## Goal of the exercise
Find the word "will" in the listing below. Copy every line that has it.

Data for this task Start Marker

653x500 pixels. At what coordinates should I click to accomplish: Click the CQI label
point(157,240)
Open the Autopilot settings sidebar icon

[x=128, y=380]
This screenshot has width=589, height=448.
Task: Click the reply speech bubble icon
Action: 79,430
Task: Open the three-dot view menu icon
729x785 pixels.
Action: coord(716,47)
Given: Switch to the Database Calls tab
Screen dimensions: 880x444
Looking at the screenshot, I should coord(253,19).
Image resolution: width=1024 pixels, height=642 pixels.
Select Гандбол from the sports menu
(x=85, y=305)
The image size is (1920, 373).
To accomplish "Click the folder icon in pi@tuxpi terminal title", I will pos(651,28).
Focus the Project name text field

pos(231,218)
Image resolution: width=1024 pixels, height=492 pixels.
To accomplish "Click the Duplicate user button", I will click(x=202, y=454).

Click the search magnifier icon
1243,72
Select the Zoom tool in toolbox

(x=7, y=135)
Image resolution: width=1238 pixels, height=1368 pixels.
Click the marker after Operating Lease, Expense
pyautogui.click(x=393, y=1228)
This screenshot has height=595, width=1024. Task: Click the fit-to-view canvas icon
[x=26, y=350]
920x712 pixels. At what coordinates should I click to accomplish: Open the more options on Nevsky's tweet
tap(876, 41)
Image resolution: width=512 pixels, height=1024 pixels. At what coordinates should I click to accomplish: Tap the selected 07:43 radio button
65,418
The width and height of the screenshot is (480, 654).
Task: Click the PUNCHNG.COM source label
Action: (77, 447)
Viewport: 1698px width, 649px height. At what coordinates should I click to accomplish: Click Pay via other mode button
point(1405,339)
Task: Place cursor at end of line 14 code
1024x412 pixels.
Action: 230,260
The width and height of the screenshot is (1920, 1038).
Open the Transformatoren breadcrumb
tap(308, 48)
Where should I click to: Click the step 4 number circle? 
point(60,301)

Data for this task End Marker

## Your response
To accomplish "Click the folder icon in pi@tuxpi terminal title", I will pos(651,28).
To accomplish "Click the Duplicate user button", I will click(x=202, y=454).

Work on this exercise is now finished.